As of now, these fish are in the tank:
  • 2x Black Ice Clownfish
  • 1x Hippo tang
  • 1x Purple tang
  • 1x Blue Throat trigger (Male)
  • 1x Fiji Foxface
  • 2x Blue Green Chromis
The next additions will likely be some Anthias, although I'm not sure which ones to get yet.
I'm debating between some Lyretail or Resplendent Anthias...

In terms of coral, I have...
  • Ricordea polyps
  • Starburst cap
  • Pink Cadillac acro
  • Unknown stag acro
  • Orange polyp green cap
  • Mystic monti
  • Forest fire digi
I'll get some close ups of those another time.

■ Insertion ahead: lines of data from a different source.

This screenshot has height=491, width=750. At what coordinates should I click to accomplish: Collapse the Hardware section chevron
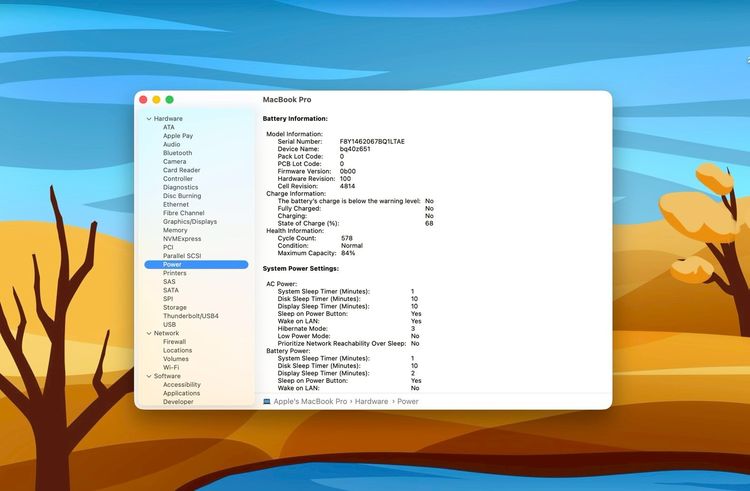[148, 119]
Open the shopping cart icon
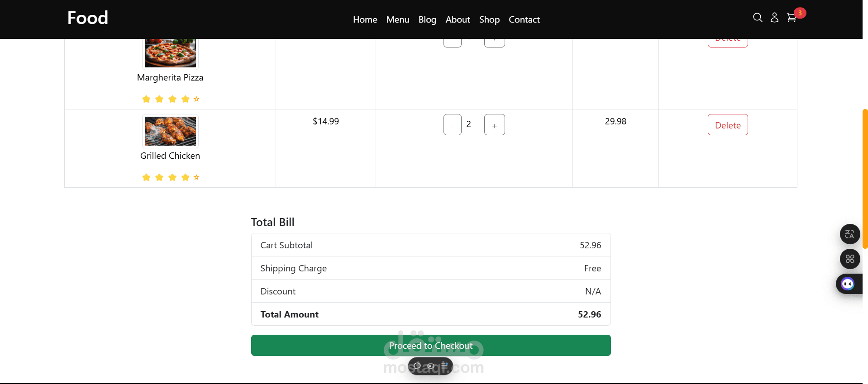This screenshot has height=384, width=868. pos(791,18)
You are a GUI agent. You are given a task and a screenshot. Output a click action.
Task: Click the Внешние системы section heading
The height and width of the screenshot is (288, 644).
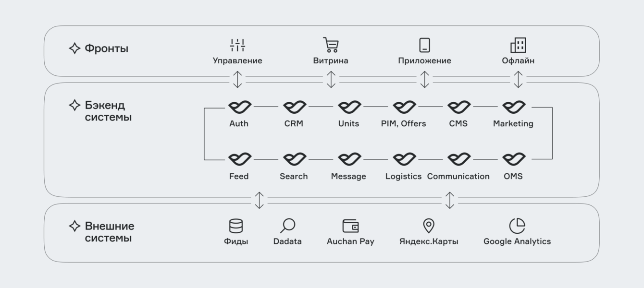pyautogui.click(x=109, y=232)
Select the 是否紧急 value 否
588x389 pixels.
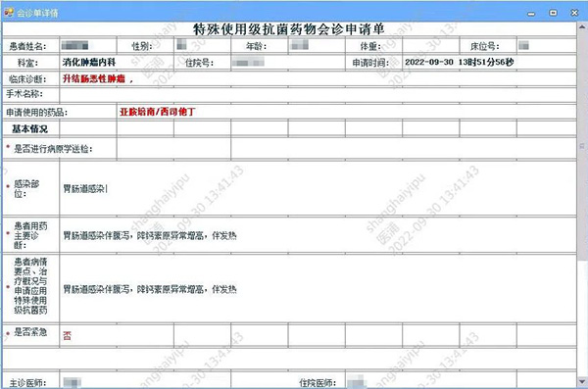point(67,335)
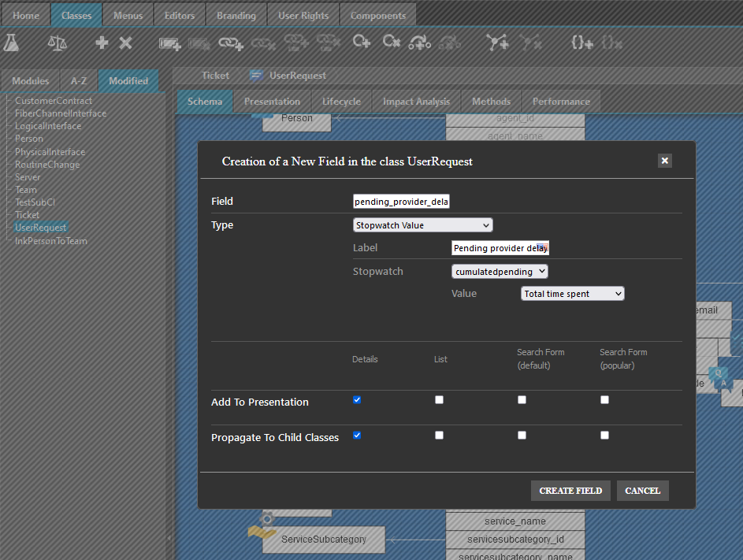743x560 pixels.
Task: Click the plus add class icon
Action: [x=102, y=43]

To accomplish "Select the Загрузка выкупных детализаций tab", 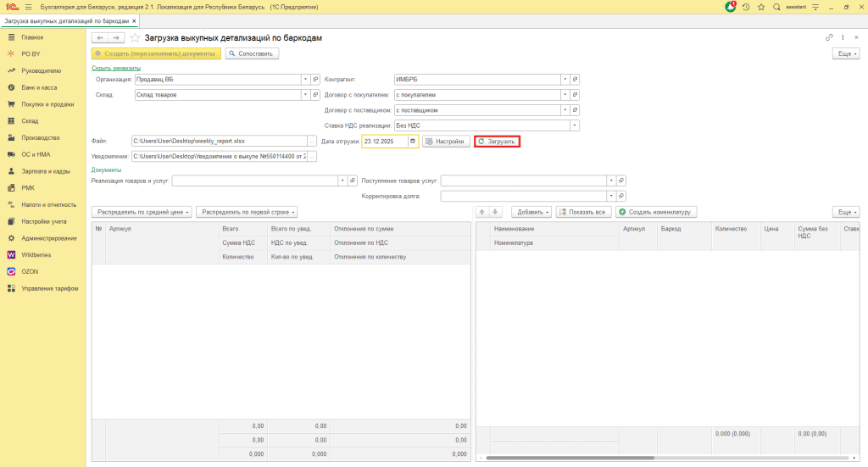I will (x=66, y=20).
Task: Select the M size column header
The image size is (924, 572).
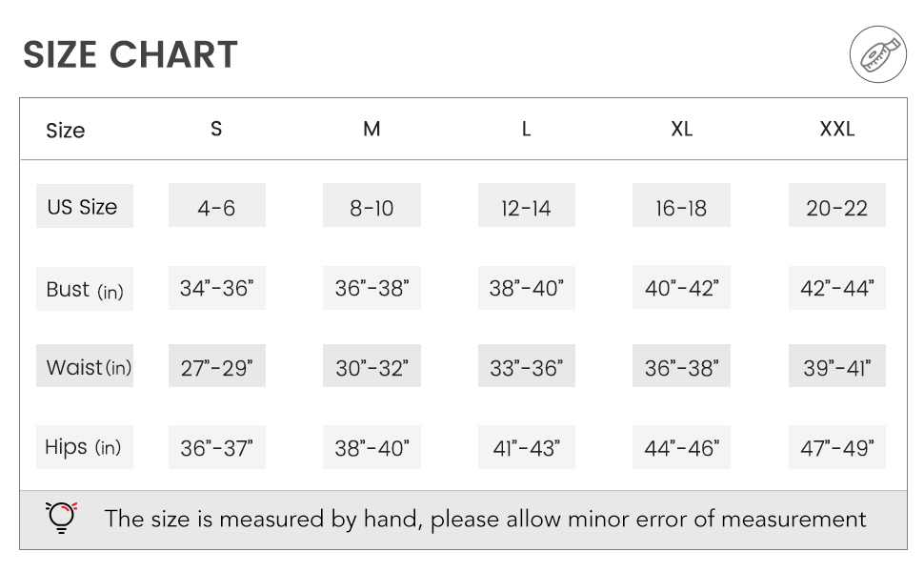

So now we move onto the equipment topic...
Equipment shot Nov 2020.jpg

Dosing setup.jpg


KH Director and the journey to 8dkH
After setting up the KHD and running all the tubes and setting up the dosing lines, it was time to verify the KHD's accuracy by doing my first test with the 7.5dkH reference fluid...after about 9 minutes the results came back and showed 7.6

Having the 7.5dkH fluid come back with a 7.6dkH result from the KHD is a good sign and shows that everything is setup and working correctly...time to test Alkalinity in the tank!
First test KHD reference 7.6.png


Next up, was my first KH test using tank water...to my surprise the KH value was way lower than expected... 4.6!
I would not have thought a few small coral pieces sitting in the tank would drive the KH down that much...go figure. Good thing I setup the KHD and dosing schedules so now the tank can begin the upwards journey to 8.0 dkH.
First KHD test w tank 4.6.png


Now that I knew where my KH levels stood, I went ahead and setup the KH Director to test 4x per day. Even though I could have very well set the KHD to test only 1x per day, I chose to do 4x because it gives me a closer look at the effects of each dose of Alkalinity that goes into the tank.

My dosing schedule officially began on October 26.
I started off with a total daily dose of 50ml which was broken up into 10 doses per day @ 5ml per dose. With each passing day and 4 KH tests per day, I was able to see and determine how much more KH supplement was needed to steadily bring up my KH to 8 DKH.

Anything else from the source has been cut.